=== Votre tâche ===
Dans l'extrait ci-dessous, relevez toutes les limitations imposées au fonctionnaire par le médecin dans sa réponse du 31 mai 2013.

16        Le médecin a répondu, le 31 mai 2013, que le fonctionnaire devait éviter les pentes, ne devait pas marcher plus de 500 pieds à la fois, et devait éviter de monter et descendre les escaliers de façon répétitive. De plus, dans le formulaire, le médecin a coché la case qui indique que le poids maximum que le fonctionnaire peut soulever est 20 livres (il était auparavant de 50 livres).

17        Deux rencontres feront suite à ce rapport du médecin, les 10 et 17 juin 2013. Il convient d’expliquer d’abord le contexte de ces rencontres dans la perspective de l’employeur.

18        M. Vigneault a longuement témoigné sur le détail des tâches d’un GL-MAN-04. Au début de la saison, parce que la majorité du travail est l’installation des passerelles et des quais pour les visiteurs, il y a relativement peu de marche à faire. Par contre, quand les visiteurs commencent à arriver, il est important d’assurer l’entretien des sentiers, des sites de camping et des abris sur les îles. Cela peut représenter beaucoup de marche, avec en plus le transport de l’équipement pour effectuer les travaux. En outre, l’accès aux îles peut être escarpé à partir de la descente du bateau.

19        M. Vigneault a témoigné que la limitation de la distance que pouvait marcher le fonctionnaire, soit 500 pieds, l’inquiétait considérablement, ainsi que les limitations quant aux pentes et aux escaliers. Les sentiers aménagés comptent souvent des escaliers, et les îles sont accidentées. M. Vigneault a déclaré que l’employeur avait la responsabilité de faire en sorte que les conditions de travail n’aggravent pas les problèmes de santé du fonctionnaire.

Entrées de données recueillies
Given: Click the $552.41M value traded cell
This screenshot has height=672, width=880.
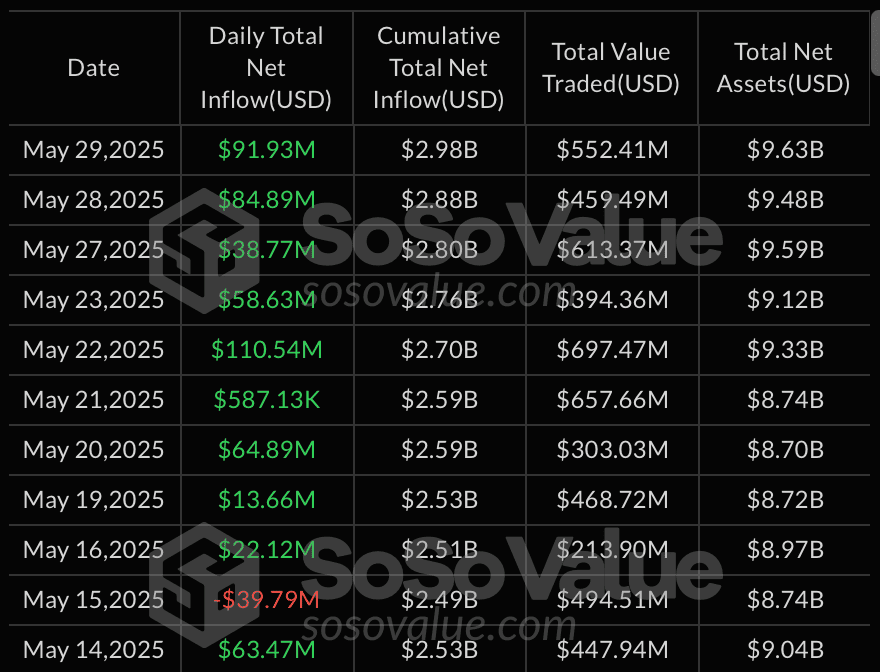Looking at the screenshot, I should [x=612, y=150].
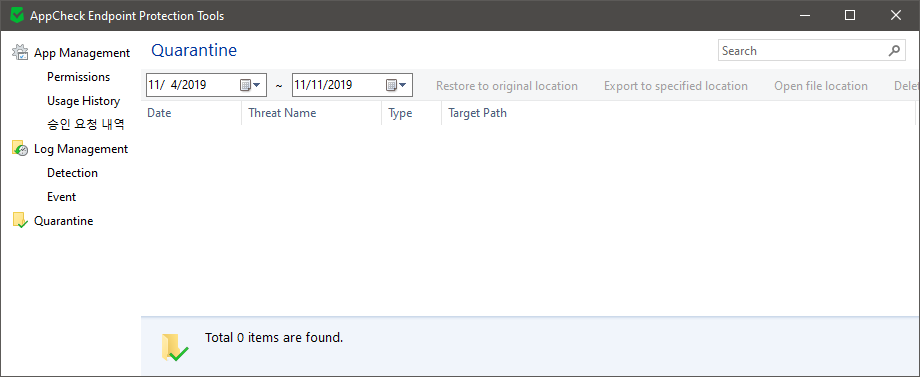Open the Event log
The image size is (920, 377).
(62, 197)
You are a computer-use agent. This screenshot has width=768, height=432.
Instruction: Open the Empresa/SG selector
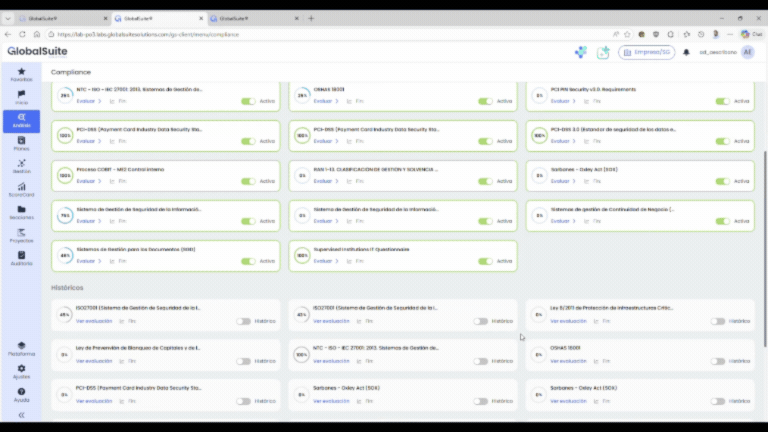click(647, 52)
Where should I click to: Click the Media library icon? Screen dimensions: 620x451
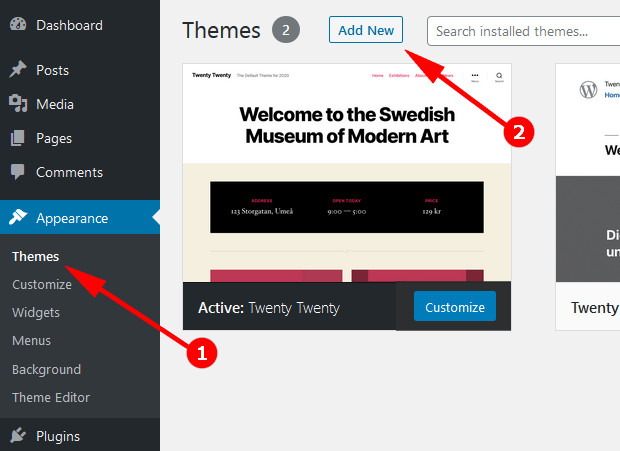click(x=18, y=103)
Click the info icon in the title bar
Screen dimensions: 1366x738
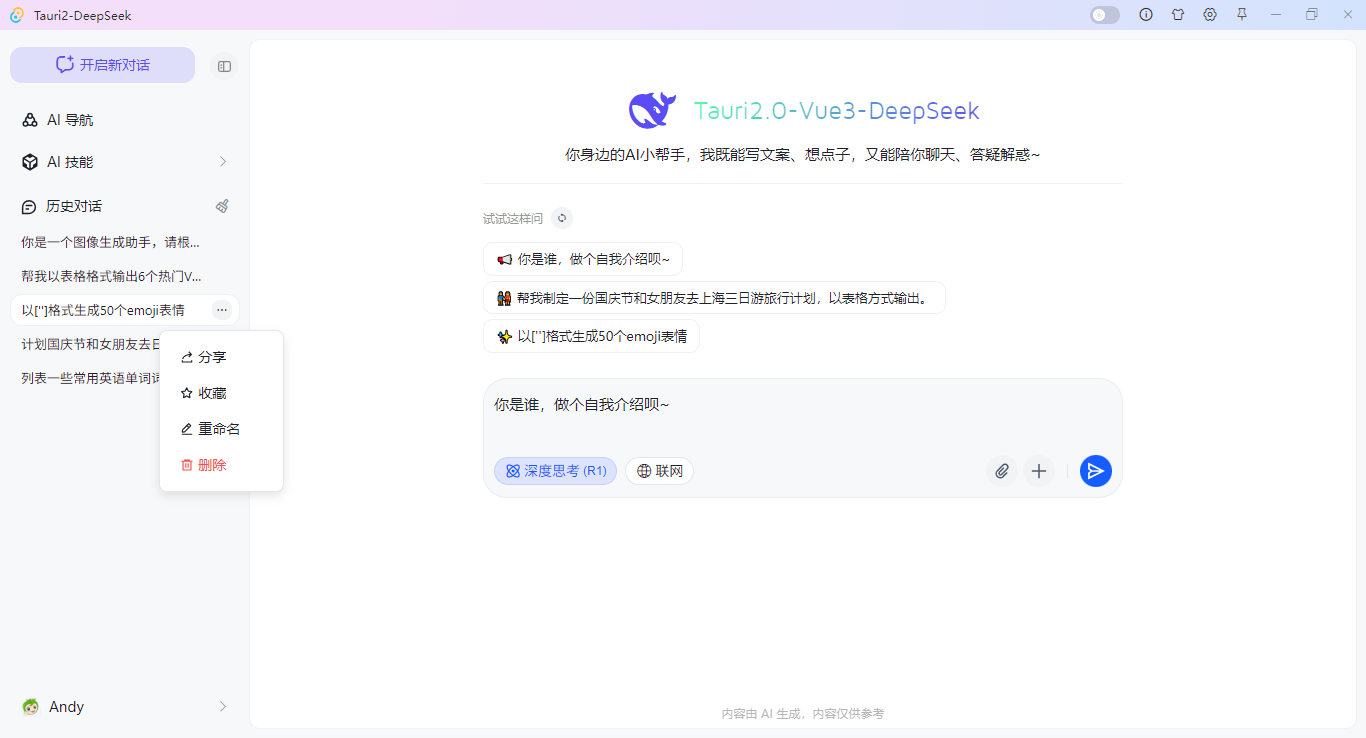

=== Réponse attendue ===
- Éviter les pentes.
- Ne pas marcher plus de 500 pieds à la fois.
- Éviter de monter et descendre les escaliers de façon répétitive.
- Ne pas soulever plus de 20 livres (poids maximum).